Start Exercise material

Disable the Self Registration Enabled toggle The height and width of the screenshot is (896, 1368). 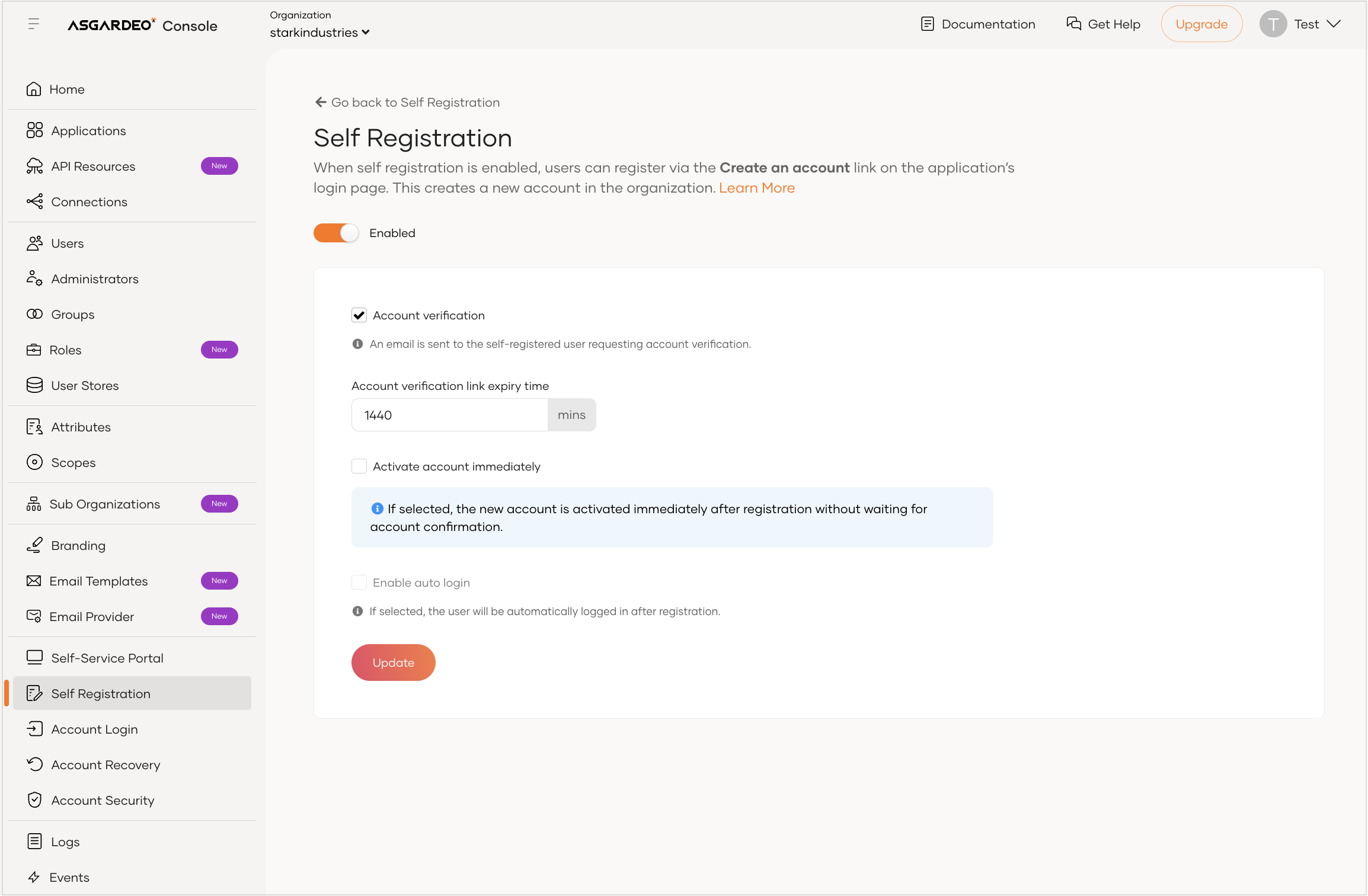[x=336, y=233]
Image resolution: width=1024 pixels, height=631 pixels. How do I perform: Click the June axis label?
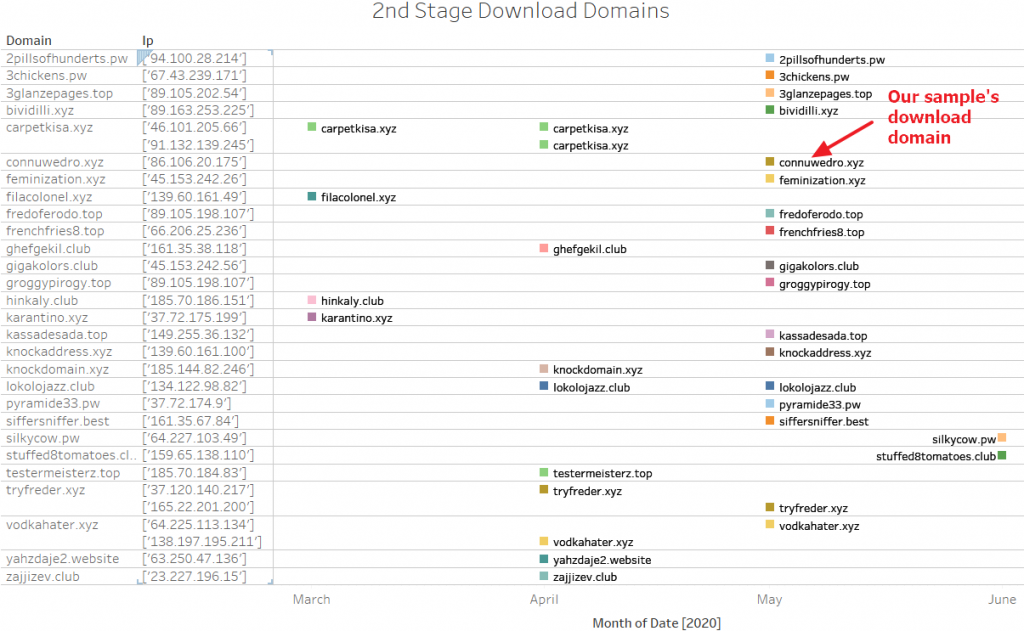tap(1002, 599)
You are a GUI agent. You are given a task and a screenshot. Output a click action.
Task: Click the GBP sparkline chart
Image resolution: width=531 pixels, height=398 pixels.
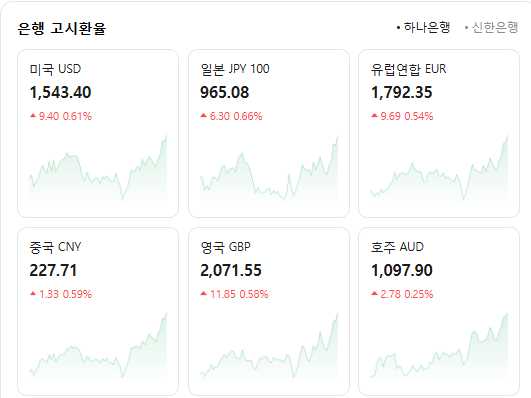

End Exercise material

- _Task requirements_:
Recast the part of the rows above that opens with the line containing "You are a GUI" and runs through the end of the rows as a numbered list, dropping any blank lines. Leave the pictures out of your answer.

- _Exercise response_:
1. You are a GUI agent. You are given a task and a screenshot. Output a click action.
2. Task: Click the GBP sparkline chart
3. Image resolution: width=531 pixels, height=398 pixels.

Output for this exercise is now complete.